How does Facebook run so smoothly?
LIKE IT or loathe it, Facebook has become an integral part of many people’s lives. In September, the site crossed a new milestone, reaching one billion monthly users.
But it’s not just membership, it’s activity. Every day half a billion people log in to Facebook. Each of these users has their own personalised news feed, with data drawn from their network of friends, and it’s refreshing from second to second.
Vice-president of engineering Mike Schroepfer’s job is to ensure the smooth running of Facebook. Large-scale outages are few and far between, so much so that when they do happen, it makes international news.
“Our goal is to make it not seem hard, so when you use the product it’s very seamless,” he says. “But there’s a lot of technical work behind it to make it scale.

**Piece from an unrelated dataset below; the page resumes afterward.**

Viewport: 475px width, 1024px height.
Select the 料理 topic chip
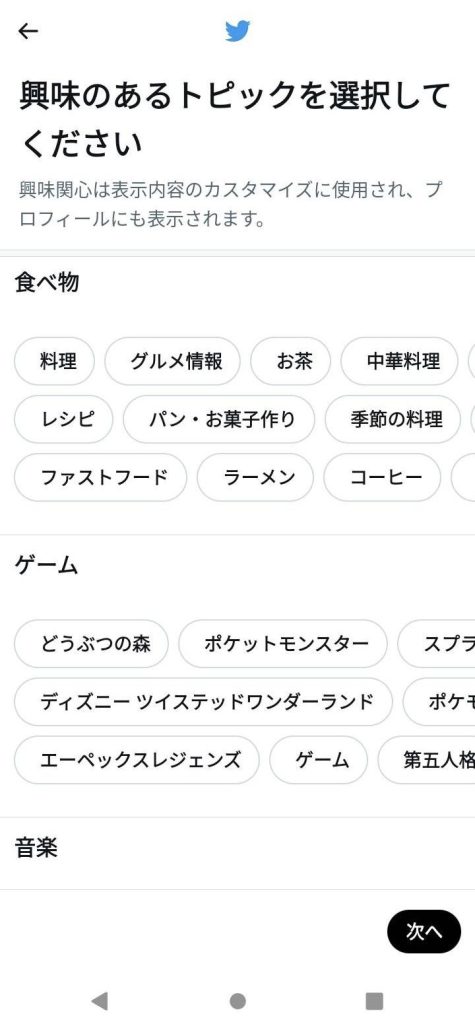click(54, 361)
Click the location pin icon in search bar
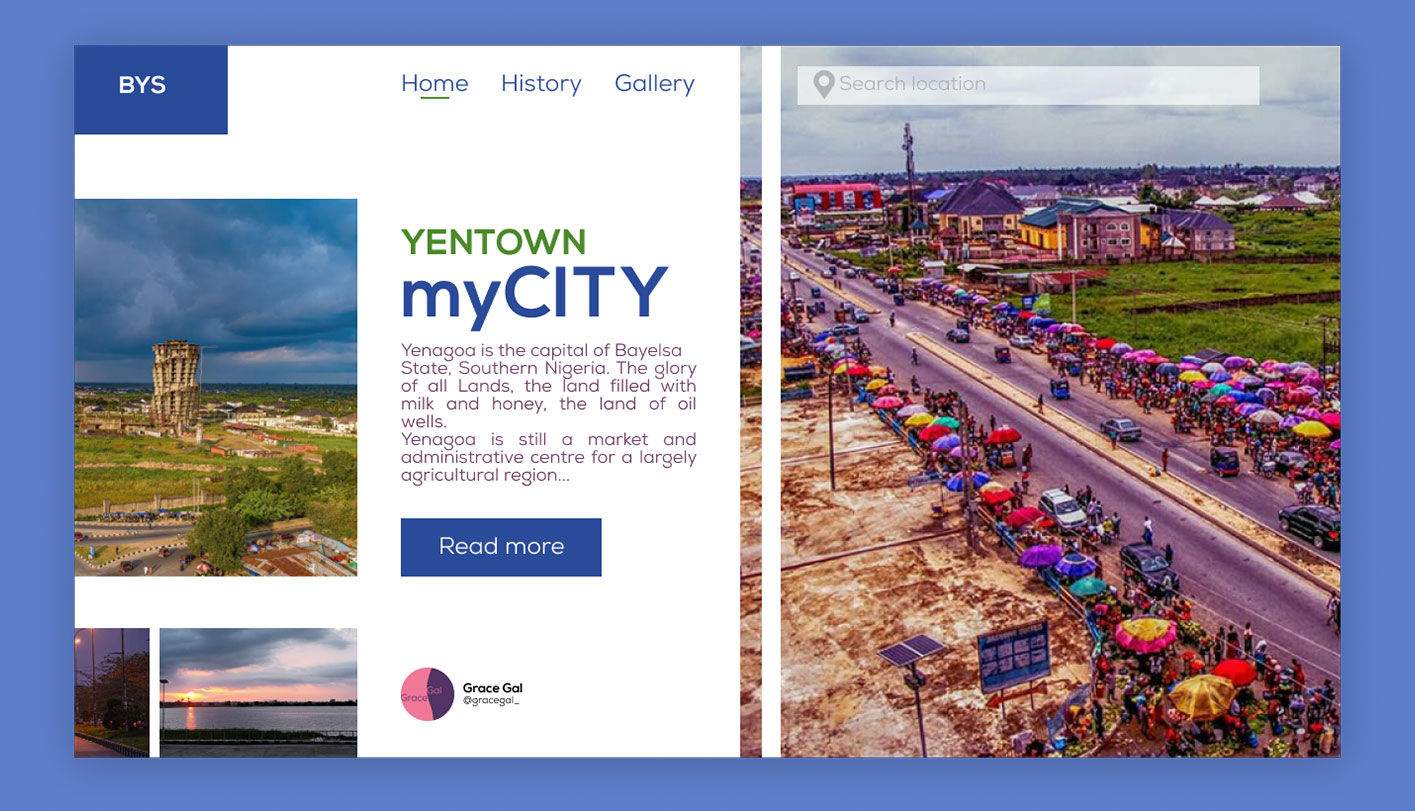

“Everyone using the product gets a totally different experience, and even second by second it’s a different experience. As more people use Facebook, those interconnections get deeper, so there are more things happening in your network, updating more frequently.”
In 2008, Schroepfer moved from Mozilla, where he worked on the Firefox browser, to join the growing social network.
Back then, Facebook had only a fraction of the users it currently boasts. In December 2007, official figures put the site’s total at 58 million users.
Everyone who starts in Facebook’s engineering team goes through a process known as bootcamp, a six-week introduction to the company and how it works.
Staff are encouraged to work on projects that they are not only good at, but that interest them, which Schroepfer believes is a large part in building a productive workforce.
“This isn’t a recreational activity. We’re trying to run a company and trying to build products. We have a very strong opinion of what we think is important and what’s in scope and out of scope for the company, and we try to communicate that very clearly to new hires and the company in every instant,” he says.